Freight News, Sea, Road, Logistics, Business

Work smart to prevent delays, urges Dublin Port

[ December 15, 2020   //   ]

Dublin Port Company (DPC) has completed work to increase the capacity of its internal road
network and introduced new internal traffic management measures ahead of border controls on 1 January.

But it warns that even with the measures in place, all operators and port users have their part to play to keep trade flowing and ensure that extreme contingency plans are not needed in response to congestion.  This is especially so in the first 90 days of 2021.

The challenge for state agencies – notably Customs and the Department of Agriculture, Food and the Marine (DAFM) – is to apply border inspection controls efficiently around the clock on six times the volume of goods that were arriving off ferries 28 years ago when the Single European Market removed the need for such controls.

It has built eight inspection facilities for Customs and DAFM at six different locations in Dublin Port.  However, the requirement for hauliers to move trailers between ferry terminals and these facilities will increase traffic levels within the port.

The port argues that greater separation between the arrival times of the Holyhead ferries would greatly reduce the risk of delays and congestion.

The collection of boxes from container terminals also needs to be scheduled by terminal operators, hauliers and cargo owners to reduce peaks and prevent excessive queues building on the port’s internal road network.

The improvements and changes are detailed in a new booklet, Six Key Messages for Hauliers.

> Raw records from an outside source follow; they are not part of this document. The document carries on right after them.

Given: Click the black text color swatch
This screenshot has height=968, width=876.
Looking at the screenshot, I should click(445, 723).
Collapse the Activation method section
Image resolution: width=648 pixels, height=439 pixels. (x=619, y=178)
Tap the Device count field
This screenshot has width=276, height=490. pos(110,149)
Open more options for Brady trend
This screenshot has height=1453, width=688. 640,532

Chief Executive of Dublin Port Company, Eamonn O’Reilly, commented: “There is huge infrastructural capacity in place and the challenge now is to use this efficiently to ensure that goods keep flowing. There is a simple and obvious measure of success and that is the ability of hauliers to provide their essential services without being delayed in Dublin Port.  The six key messages we have published are intended to help achieve this objective.  Delays because of Brexit border checks are inevitable, but congestion is not.”

He added that the port had recently seen two of the busiest months ever for unitised trade and traffic has flowed smoothly into and out of the port, despite continuing road works. O’Reilly added: “ Now that the road works are complete – and even with the introduction of border controls in January – there is no reason why traffic should not continue to flow freely so long as all supply chain operators play their part.

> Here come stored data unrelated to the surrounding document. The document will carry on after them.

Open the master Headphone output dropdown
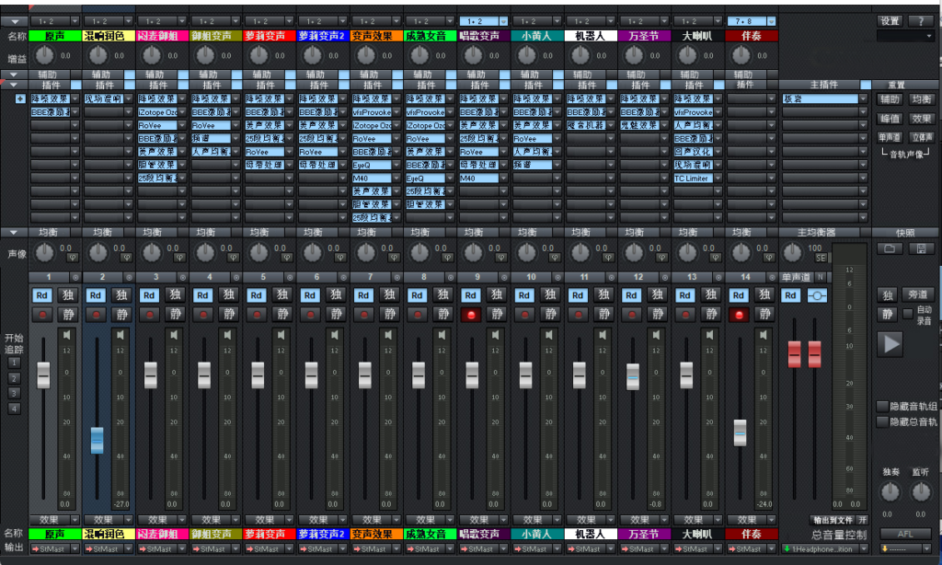 (864, 549)
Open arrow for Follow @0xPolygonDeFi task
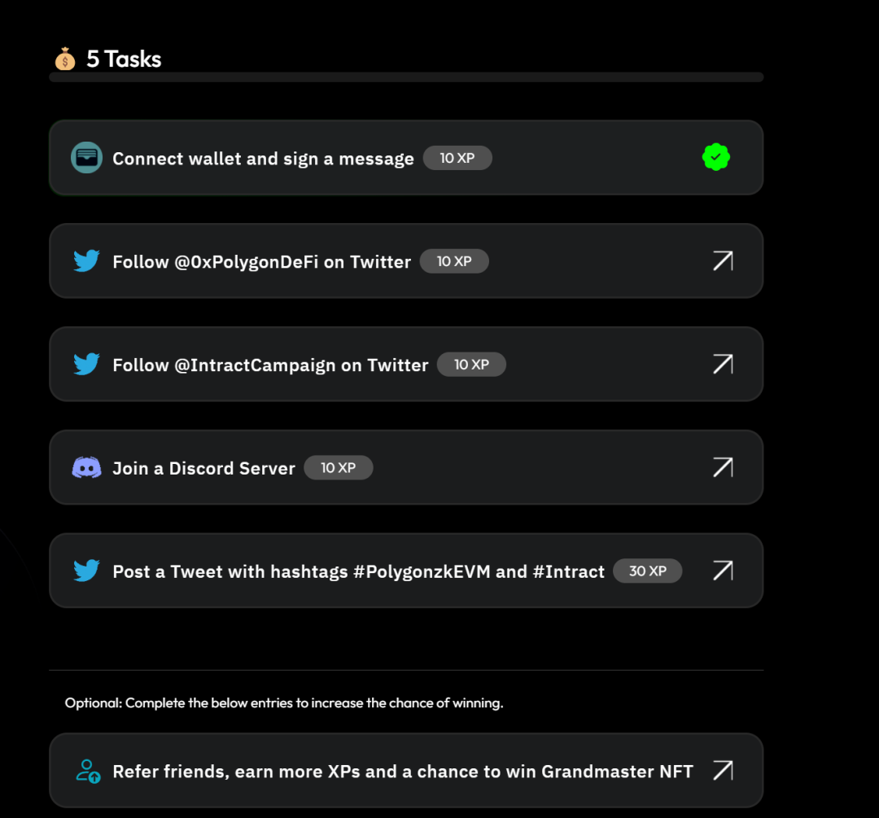Image resolution: width=879 pixels, height=818 pixels. click(x=723, y=260)
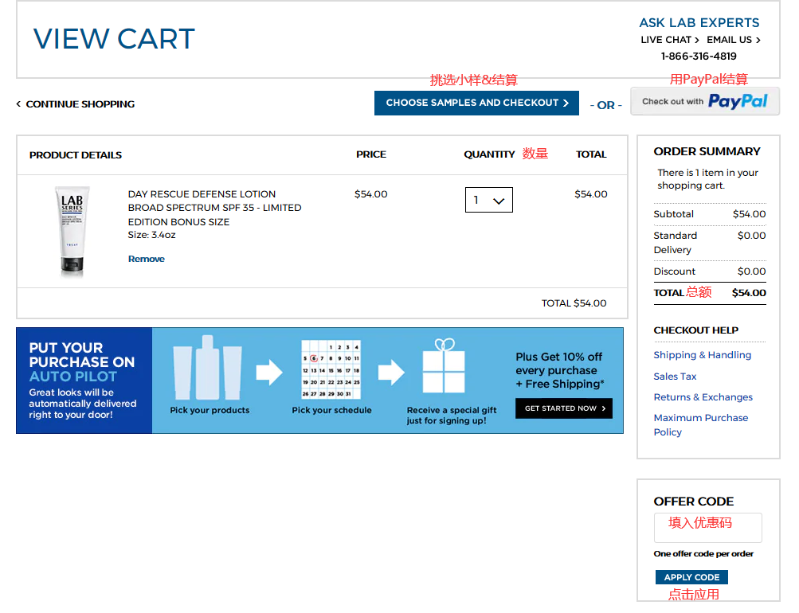Image resolution: width=799 pixels, height=613 pixels.
Task: Remove the Day Rescue Defense Lotion item
Action: point(147,259)
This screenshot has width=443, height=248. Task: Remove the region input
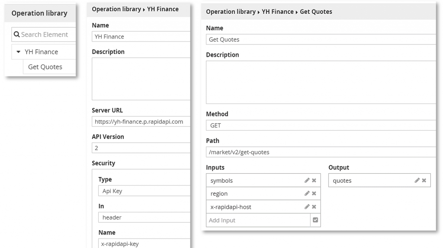pyautogui.click(x=314, y=194)
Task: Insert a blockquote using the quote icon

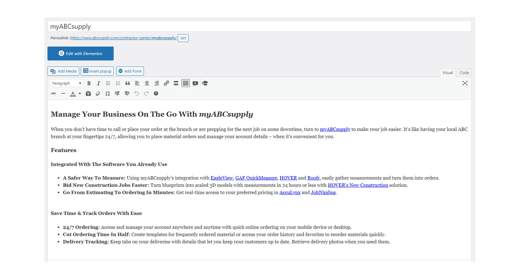Action: pyautogui.click(x=128, y=83)
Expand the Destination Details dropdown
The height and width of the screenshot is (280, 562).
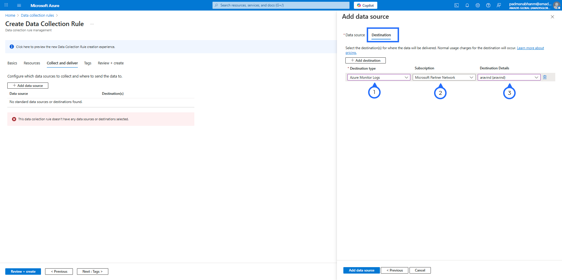point(509,77)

“The closeness in the arrival times of ferries from Holyhead is an obvious cause of concern in January and brings with it the risk of delays being increased to the point of congestion on the road network within Dublin Port.  We have asked the two ferry companies operating the Holyhead services to bring the arrival time of the first ship in each of the four daily waves forward and to bring the second ship in somewhat later in order to flatten the demand curve for incoming HGVs.  In making this request we guaranteed to the ferry lines that they could return to their current slot times at any time during the first 90 days after the new border controls come into place.  Disappointingly, one has refused our request and the other has yet to respond.”

He said it was  important for hauliers and cargo owners  to know how long the different types of checks by Customs and DAFM will take so that they have some sense of the delays they will face and are able to plan their operations accordingly.